UNION leaders today welcomed plans to seize the house of crooked civil servant Gordon Foxley -- and said some of the money should be used to help workers affected by his crimes.

The corrupt civil servant was jailed in May, 1994, for taking bribes from foreign companies which then got contracts, which led to 300 people losing their jobs at Blackburn's Royal Ordnance Factory.

Senior defence officials described his actions as 'the largest individual case of fraud in government circles ever.'

The home in Henley-on-Thames comes complete with swimming pool and riverbank setting.

Now the leader of the Transport and General Workers' Union, Jack Dromey, plans to make sure the £1.5million the Government is chasing will, at least in part, be given to the workers who lost their jobs. A court case is expected to rule on the application later in the year.

When Foxley was jailed in 1994, he was ordered to pay £1.5million in compensation. He never has.

Mr Dromey said: "It is obscene that he can live a life of luxury on his ill-gotten gains while those Royal Ordnance workers who lost their jobs try and scrape by.

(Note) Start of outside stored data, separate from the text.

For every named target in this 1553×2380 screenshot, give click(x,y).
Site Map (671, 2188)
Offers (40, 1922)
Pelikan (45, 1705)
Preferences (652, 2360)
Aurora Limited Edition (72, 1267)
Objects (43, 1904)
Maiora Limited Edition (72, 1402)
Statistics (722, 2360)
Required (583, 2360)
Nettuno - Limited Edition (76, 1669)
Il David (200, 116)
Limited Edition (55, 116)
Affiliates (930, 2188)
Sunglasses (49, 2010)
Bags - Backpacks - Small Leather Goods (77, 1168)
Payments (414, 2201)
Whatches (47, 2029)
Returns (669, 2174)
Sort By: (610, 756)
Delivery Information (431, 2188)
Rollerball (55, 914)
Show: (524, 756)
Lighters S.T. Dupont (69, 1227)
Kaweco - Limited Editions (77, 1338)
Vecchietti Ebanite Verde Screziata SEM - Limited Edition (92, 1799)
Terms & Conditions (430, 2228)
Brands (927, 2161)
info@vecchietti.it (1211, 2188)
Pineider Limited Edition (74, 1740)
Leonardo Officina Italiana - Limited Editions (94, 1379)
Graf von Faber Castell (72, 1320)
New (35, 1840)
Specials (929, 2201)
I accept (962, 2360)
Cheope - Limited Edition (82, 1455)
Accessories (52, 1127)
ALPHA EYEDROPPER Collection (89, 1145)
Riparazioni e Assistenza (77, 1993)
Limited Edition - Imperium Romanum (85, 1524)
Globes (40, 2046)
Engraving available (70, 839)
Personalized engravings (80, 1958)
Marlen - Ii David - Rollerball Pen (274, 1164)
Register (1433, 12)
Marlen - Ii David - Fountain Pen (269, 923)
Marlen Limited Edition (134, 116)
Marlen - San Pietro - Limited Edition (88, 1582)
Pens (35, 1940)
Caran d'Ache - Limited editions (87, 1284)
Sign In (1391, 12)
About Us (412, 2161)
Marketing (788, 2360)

"I am planning to meet with defence ministers to find out how the compensation money will be used. Taxpayers should benefit but so too should the victims of Foxley's corruption, the honest men and women of Royal Ordnance who lost their jobs."

Foxley's job of awarding the military contracts had a salary of around £25,000 and he has since claimed he has no assets.

At the time of his jailing a ruling stated that his house would not be seized because Foxley had put it in his wife's name. But the trustee in bankruptcy -- who is appointed by the creditors -- is now asking the High Court to rule that at least part of the house is his so it can be sold off.